EXERCISE AIM | Pick out every line in the entries below that contains the word "width" and copy each one. Case counts.

******************************

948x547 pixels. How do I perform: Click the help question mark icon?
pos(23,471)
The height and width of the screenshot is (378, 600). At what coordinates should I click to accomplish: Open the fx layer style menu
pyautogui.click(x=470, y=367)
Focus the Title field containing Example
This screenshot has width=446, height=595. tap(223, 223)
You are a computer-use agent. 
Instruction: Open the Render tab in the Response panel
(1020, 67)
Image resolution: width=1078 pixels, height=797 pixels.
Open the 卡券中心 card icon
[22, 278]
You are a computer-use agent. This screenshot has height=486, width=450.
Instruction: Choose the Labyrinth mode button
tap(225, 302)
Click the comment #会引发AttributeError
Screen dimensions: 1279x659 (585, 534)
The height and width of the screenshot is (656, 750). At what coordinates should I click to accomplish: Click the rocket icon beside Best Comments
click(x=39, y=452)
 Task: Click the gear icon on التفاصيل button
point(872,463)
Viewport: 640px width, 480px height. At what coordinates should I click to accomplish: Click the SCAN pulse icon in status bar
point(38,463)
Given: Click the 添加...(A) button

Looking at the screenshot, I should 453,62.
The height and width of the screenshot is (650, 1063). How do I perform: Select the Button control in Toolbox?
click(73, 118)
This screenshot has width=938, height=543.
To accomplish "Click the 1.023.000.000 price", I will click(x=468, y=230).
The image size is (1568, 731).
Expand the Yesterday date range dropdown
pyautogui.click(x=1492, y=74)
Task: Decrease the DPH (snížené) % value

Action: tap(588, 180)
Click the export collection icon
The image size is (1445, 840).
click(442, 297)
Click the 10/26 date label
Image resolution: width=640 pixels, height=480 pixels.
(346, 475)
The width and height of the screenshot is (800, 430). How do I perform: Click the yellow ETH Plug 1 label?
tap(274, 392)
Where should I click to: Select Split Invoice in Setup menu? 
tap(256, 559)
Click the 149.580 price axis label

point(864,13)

******************************

RESULT |
The height and width of the screenshot is (378, 600). At what coordinates should I click to accomplish: Open the fx layer style menu
This screenshot has width=446, height=595. tap(223, 223)
Image resolution: width=1078 pixels, height=797 pixels.
You are a computer-use agent. This screenshot has height=486, width=450.
The height and width of the screenshot is (656, 750). At what coordinates should I click to accomplish: Click the rocket icon beside Best Comments
Viewport: 640px width, 480px height. At what coordinates should I click to accomplish: Click the SCAN pulse icon in status bar
The height and width of the screenshot is (650, 1063). How do I perform: Select the Button control in Toolbox?
This screenshot has width=938, height=543.
Image resolution: width=640 pixels, height=480 pixels.
The width and height of the screenshot is (800, 430). How do I perform: Click the yellow ETH Plug 1 label?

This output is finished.